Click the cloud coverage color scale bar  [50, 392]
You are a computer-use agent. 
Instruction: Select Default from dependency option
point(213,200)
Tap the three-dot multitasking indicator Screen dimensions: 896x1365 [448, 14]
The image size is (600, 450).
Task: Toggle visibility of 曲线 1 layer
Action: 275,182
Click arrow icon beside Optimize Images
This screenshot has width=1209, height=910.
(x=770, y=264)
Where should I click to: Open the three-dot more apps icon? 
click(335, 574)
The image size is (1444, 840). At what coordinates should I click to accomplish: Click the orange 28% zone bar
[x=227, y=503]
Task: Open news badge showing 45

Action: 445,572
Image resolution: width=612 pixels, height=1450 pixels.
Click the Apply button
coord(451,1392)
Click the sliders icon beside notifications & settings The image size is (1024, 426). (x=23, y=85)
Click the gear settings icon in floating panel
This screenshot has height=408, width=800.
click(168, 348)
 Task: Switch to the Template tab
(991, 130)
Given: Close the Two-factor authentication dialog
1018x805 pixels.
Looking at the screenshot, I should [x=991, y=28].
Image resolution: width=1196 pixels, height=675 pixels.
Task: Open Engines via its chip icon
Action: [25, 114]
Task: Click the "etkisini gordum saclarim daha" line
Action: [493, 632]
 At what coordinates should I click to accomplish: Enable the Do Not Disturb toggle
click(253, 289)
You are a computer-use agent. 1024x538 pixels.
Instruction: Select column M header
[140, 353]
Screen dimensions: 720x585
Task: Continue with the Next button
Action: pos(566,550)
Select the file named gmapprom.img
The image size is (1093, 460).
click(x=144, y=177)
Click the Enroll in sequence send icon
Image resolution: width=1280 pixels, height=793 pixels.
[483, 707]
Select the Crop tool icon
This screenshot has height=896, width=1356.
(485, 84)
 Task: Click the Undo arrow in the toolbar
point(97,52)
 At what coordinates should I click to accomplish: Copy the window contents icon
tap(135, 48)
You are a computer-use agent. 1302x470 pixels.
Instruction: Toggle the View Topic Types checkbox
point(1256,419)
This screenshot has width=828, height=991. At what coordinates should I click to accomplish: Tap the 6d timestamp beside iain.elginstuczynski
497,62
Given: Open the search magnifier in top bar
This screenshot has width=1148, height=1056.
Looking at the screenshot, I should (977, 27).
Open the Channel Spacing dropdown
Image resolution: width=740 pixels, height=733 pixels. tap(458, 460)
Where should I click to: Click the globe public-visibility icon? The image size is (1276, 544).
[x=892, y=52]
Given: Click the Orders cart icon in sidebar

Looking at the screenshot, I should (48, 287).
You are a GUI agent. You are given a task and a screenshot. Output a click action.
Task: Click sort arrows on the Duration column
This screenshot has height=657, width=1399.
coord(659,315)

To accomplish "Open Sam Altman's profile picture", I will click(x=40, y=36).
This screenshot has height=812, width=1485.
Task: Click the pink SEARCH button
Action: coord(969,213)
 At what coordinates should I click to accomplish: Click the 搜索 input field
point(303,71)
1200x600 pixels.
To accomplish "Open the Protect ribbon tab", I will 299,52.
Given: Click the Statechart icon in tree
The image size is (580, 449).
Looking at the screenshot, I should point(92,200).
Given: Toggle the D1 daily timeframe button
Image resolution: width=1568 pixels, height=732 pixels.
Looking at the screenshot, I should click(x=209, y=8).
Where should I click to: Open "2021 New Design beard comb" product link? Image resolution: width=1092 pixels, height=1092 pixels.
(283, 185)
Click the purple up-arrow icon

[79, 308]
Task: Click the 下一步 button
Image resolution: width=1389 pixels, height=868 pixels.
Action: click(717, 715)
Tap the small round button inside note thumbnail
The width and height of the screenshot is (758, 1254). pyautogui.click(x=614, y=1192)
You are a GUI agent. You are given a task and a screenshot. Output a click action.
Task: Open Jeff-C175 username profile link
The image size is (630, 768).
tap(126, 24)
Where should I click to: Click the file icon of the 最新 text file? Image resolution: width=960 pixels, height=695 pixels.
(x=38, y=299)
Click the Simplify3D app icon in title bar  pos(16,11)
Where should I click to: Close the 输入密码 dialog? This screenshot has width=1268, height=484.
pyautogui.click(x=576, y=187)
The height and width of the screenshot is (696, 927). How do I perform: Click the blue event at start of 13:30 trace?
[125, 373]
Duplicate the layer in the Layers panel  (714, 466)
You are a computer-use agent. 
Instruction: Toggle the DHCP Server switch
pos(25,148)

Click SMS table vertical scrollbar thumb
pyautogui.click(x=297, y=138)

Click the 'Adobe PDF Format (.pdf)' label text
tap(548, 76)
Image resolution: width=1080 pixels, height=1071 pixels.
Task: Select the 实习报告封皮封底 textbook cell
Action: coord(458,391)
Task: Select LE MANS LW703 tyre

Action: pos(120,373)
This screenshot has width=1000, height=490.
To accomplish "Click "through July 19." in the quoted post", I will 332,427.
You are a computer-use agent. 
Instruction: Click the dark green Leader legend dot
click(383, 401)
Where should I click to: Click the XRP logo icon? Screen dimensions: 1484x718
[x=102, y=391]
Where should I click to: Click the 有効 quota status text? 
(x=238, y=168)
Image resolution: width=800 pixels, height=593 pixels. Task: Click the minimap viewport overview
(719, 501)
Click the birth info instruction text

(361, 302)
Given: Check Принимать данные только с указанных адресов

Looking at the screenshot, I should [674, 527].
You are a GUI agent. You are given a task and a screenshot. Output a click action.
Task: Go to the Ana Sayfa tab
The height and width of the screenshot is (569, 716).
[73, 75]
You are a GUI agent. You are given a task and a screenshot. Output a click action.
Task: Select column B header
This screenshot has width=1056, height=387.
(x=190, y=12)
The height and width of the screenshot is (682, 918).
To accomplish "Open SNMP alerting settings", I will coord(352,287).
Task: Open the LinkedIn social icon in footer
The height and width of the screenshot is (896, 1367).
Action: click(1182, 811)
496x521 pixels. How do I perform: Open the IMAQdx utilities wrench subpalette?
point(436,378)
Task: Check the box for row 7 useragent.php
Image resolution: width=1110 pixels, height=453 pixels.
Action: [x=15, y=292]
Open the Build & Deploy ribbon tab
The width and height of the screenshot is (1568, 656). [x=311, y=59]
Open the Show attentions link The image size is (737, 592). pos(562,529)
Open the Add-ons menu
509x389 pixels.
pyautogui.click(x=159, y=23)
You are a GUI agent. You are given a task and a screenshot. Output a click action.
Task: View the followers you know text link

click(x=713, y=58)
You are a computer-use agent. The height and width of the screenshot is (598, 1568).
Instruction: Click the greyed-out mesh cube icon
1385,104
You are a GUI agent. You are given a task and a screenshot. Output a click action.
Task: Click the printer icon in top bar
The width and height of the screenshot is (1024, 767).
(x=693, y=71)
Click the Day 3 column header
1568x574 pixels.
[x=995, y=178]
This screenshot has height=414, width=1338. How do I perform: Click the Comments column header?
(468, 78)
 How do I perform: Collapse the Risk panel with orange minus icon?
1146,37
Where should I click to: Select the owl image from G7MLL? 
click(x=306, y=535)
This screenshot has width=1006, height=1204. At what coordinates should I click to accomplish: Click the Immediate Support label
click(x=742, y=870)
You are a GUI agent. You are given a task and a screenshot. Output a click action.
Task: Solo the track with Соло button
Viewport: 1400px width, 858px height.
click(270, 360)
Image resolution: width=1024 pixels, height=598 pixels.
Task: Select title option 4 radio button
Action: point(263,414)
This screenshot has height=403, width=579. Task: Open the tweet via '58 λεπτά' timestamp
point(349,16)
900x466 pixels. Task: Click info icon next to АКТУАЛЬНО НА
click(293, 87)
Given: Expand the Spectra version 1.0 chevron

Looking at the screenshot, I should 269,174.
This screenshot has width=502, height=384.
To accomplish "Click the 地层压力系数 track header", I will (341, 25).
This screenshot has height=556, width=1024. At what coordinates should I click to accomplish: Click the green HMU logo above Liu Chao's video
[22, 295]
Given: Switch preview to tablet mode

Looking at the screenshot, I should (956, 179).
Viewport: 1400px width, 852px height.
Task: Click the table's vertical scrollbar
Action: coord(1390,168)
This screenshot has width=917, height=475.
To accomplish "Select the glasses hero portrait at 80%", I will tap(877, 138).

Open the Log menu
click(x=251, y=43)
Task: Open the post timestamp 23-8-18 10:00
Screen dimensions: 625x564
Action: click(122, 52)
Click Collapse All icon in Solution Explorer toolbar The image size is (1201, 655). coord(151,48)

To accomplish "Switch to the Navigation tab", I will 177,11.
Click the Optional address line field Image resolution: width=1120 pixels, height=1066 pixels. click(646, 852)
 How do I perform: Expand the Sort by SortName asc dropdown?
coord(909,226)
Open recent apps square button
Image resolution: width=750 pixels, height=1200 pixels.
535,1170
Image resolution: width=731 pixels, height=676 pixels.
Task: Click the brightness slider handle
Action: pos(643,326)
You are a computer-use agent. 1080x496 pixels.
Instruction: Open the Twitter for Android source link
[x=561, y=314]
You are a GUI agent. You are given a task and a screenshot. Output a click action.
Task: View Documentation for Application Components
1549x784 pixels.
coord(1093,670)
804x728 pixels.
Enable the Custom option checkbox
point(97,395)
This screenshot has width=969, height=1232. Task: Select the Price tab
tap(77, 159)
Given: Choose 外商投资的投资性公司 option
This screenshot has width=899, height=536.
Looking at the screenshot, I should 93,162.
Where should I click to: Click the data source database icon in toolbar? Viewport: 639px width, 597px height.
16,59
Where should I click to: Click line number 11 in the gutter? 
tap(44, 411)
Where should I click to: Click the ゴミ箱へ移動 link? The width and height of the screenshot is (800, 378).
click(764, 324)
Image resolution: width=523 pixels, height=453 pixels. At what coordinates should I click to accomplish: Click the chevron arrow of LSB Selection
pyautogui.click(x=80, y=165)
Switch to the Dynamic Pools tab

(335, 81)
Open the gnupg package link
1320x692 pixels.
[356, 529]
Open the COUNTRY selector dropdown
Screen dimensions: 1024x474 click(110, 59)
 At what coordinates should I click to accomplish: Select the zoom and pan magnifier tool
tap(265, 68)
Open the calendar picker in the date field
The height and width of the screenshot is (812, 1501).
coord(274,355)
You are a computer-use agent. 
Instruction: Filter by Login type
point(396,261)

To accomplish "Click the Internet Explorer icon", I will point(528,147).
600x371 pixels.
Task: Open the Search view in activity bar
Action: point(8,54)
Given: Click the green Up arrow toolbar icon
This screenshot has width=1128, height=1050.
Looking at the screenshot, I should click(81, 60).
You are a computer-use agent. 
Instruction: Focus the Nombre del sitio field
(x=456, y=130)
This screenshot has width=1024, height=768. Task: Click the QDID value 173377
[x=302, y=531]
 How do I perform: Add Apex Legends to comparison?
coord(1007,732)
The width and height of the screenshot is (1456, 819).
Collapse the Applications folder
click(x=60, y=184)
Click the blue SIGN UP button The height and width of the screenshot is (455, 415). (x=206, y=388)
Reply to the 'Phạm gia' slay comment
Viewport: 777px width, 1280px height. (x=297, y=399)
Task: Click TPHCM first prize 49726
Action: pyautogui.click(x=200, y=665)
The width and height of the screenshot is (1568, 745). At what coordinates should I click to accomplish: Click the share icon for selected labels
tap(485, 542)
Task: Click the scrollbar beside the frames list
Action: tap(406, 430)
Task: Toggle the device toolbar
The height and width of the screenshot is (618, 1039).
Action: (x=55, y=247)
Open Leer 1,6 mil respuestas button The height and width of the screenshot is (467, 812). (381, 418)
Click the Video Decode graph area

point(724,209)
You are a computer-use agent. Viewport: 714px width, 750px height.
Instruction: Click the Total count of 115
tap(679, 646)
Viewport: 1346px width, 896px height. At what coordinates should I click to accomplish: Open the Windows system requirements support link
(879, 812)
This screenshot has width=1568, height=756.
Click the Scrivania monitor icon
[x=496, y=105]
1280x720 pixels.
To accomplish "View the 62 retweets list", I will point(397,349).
= = = =
### Exercise prompt
Look through the records and gather each line with the word "settings".

### Response for this exercise
Click the sliders icon beside notifications & settings The image size is (1024, 426). (x=23, y=85)
Click the gear settings icon in floating panel
To accomplish "Open SNMP alerting settings", I will coord(352,287).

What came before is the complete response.